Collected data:
------------------------

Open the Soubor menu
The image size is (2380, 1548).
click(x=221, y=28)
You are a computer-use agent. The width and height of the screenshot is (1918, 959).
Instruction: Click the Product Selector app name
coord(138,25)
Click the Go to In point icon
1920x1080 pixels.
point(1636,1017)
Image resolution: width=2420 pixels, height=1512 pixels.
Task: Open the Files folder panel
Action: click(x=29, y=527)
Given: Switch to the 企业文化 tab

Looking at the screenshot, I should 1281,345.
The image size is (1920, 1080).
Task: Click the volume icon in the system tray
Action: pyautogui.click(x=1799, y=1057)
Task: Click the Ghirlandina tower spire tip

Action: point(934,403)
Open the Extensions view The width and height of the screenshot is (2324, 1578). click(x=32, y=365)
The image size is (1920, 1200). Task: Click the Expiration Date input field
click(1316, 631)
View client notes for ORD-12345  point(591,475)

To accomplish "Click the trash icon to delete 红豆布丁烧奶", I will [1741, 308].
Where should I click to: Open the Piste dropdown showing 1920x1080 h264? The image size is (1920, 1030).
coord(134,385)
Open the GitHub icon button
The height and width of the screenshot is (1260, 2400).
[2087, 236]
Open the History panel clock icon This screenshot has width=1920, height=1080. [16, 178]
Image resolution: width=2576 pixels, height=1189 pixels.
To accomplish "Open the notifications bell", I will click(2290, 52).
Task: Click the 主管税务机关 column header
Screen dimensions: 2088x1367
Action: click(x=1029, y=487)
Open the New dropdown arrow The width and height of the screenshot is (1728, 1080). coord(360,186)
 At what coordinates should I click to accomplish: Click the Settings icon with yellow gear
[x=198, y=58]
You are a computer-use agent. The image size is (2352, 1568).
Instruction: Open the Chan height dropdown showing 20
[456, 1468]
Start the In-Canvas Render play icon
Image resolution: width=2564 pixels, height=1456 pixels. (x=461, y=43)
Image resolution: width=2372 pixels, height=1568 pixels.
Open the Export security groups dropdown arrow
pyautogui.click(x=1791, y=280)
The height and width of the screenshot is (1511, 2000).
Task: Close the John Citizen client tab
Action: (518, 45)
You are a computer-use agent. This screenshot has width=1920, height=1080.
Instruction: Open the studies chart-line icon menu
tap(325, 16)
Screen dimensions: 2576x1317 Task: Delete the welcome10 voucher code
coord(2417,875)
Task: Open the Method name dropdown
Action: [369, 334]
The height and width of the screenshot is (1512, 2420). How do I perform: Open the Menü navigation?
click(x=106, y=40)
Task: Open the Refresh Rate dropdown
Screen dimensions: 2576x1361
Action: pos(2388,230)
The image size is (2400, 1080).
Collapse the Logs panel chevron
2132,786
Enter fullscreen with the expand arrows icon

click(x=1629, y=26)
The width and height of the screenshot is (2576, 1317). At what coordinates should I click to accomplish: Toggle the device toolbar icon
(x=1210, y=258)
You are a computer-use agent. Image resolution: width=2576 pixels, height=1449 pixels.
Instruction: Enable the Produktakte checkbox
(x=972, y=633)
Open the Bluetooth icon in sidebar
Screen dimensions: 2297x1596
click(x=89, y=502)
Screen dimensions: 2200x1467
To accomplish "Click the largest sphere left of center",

------------------------

# Problem
Start at the line containing "Screen dimensions: 2200x1467" and copy each line through the last one in the records, exactly and with nothing added.

# Answer box
Screen dimensions: 2200x1467
To accomplish "Click the largest sphere left of center",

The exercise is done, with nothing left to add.